Sunday, March 25, 2012

Former DA leads the way in William Landay's "Defending Jacob"

Suburban Boston. A good community. Good schools. Good parenting. Good kids?
Eighth-grader Ben Rifkin is found dead with stab wounds in a Newton, Mass., park by a jogger. Prosecutor Andy Barbour starts to investigate the case and finds a likely suspect, an unregistered pedophile living nearby. Facebook rumors by Ben’s classmates find another --- Andy’s son Jacob.
So the top-notch prosecutor is taken off the case and becomes a primal defender as father in Defending Jacob, William Landay’s courtroom thriller.  Andy Barber maintains his unwavering belief in Jacob despite discovering how little he knows about his son.

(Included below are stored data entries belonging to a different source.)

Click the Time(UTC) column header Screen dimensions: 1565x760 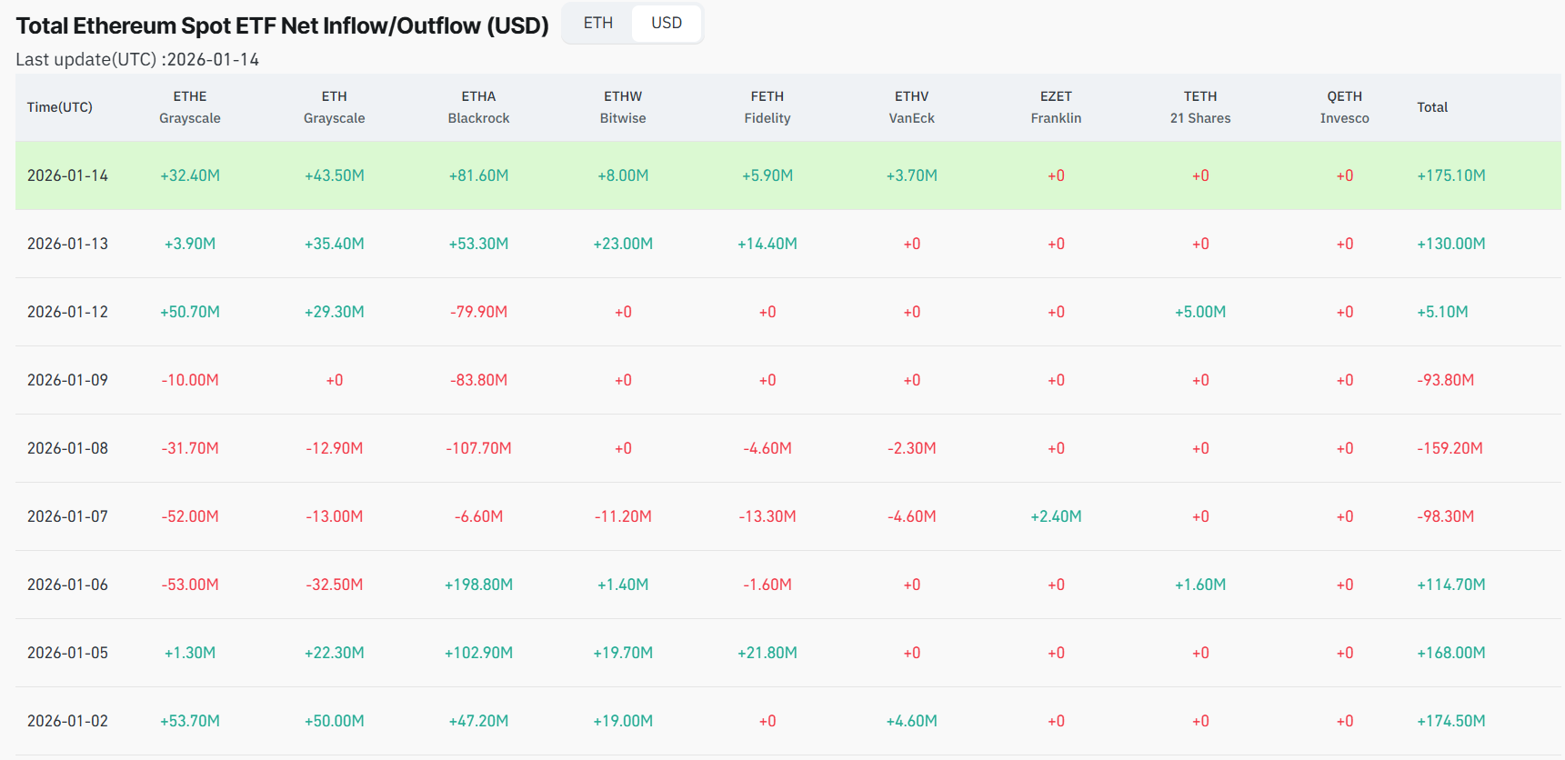coord(60,107)
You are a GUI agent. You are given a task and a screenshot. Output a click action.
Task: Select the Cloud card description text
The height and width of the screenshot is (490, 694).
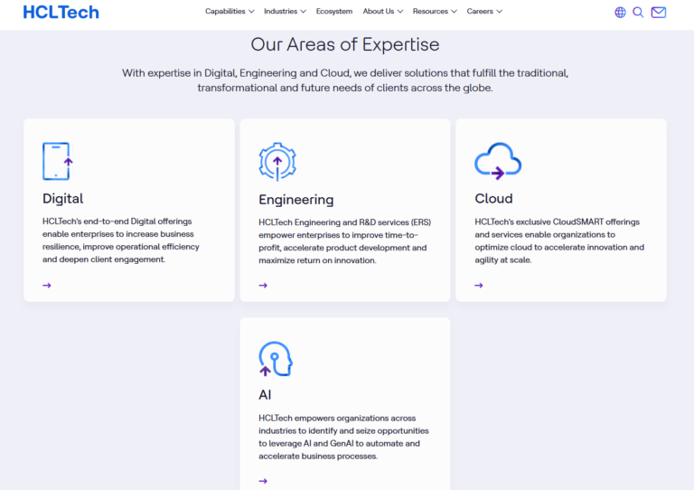(x=558, y=240)
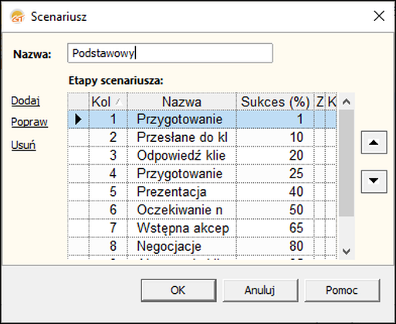Click the scrollbar down arrow in stage list
This screenshot has height=324, width=396.
pyautogui.click(x=347, y=251)
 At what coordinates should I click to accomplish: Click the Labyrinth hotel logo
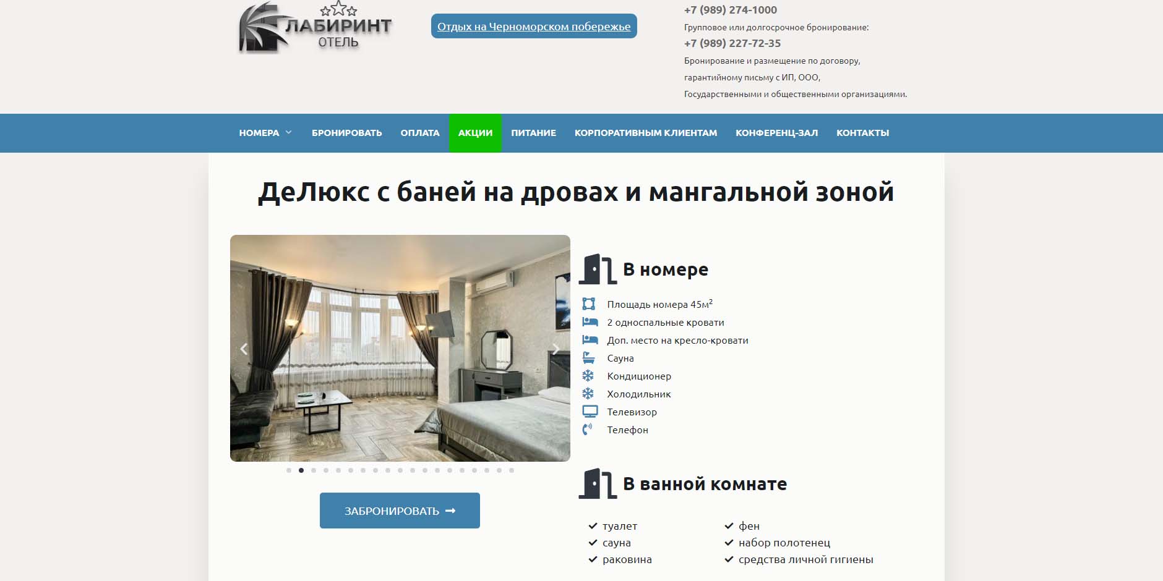(315, 28)
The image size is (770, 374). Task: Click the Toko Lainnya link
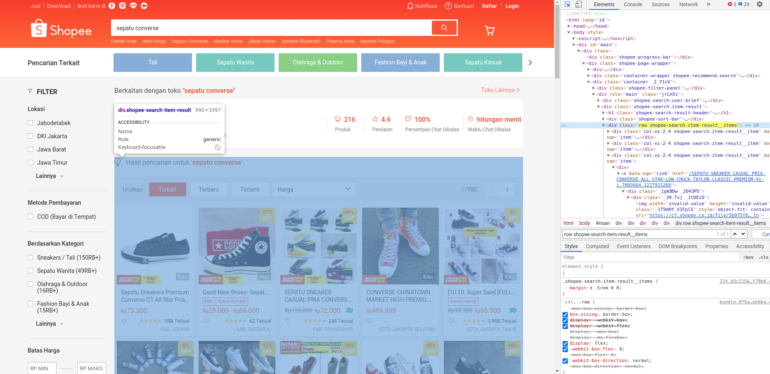click(x=500, y=90)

He’s not the only one. Ben’s father, Dan just can’t understand why anyone would kill Ben: “Ben was so good. That’s the first thing. Of course no kid deserves this anyway. I know that. But Ben really was a good boy. He was so good. And just a kid. He was fourteen years old, for God’s sake.”
Fourteen – a perfect age for these troubled characters. Fourteen’s an age when even “normal” kids aren’t normal, an age when parents often haven’t caught up yet. They’re still thinking of their sons and daughters as innocent children while the teens are discovering who they are by bullying others and being bullied, hanging out in Facebook,  and lurking about in internet chat rooms.  Kids keep secrets and emergent personality traits well hidden from their parents; the parents wouldn’t recognize Ben or Jacob from teenage peer descriptions.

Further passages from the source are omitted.